Abstract

Hearing loss (HL) is the second most common disability in the U.S., yet is clinically underdiagnosed. To manage its common adverse psychosocial and cognitive outcomes, early identification of HL must be improved. A feasibility study conducted to increase screening for HL and referral of patients aged ≥55 years arriving at two family medicine clinics. Eligible patients were asked to complete a self-administered consent form and the Hearing Handicap Inventory (HHI). Independently, clinicians received a brief educational program after which an electronic clinical prompt (intervention) alerted them (blinded to HHI results) to screen for HL during applicable patient visits.

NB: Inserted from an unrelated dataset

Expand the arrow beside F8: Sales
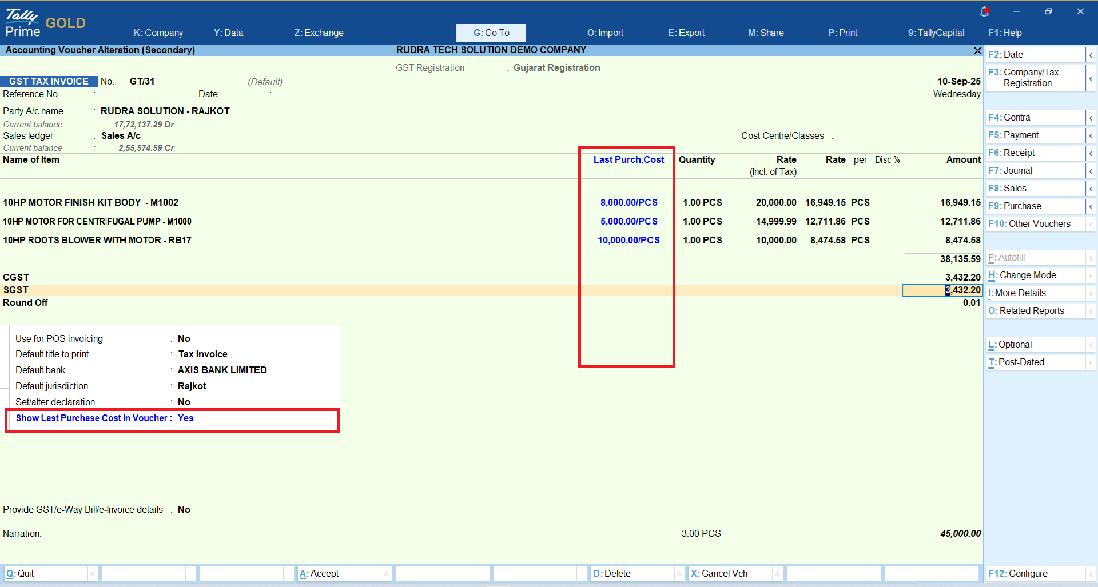1098x587 pixels. point(1091,189)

Pre- and post-intervention differences were analyzed to assess the proportion of patients referred to audiology and those diagnosed with HL (primary outcomes) and the audiology referral appropriateness (secondary outcome). Referral rates for those who screened positive for HL on the HHI were compared with those who scored negatively. There were 5,520 eligible patients during the study period, of which 1,236 (22.4%) consented. After the intervention's implementation, audiology referral rates increased from 1.2% to 7.1% (p<0.001). Overall, 293 consented patients (24%) completed the HHI and scored >10, indicating probable HL. Of these 293 patients, 28.0% were referred to audiology versus only 7.4% with scores <10 (p<0.001). Forty-two of the 54 referred patients seen by audiology were diagnosed with HL (78%). Overall, the diagnosis of HL on problem lists increased from 90 of 4,815 patients (1.9%) at baseline to 163 of 5,520 patients (3.0%, p<0.001) over only 8 months. The electronic clinical prompt significantly increased audiology referrals for at-risk patients for HL in two family medicine clinics. Larger-scale studies are needed to address the U.S. Preventive Services Task Force call to assess the long-term impact of HL screening in community populations.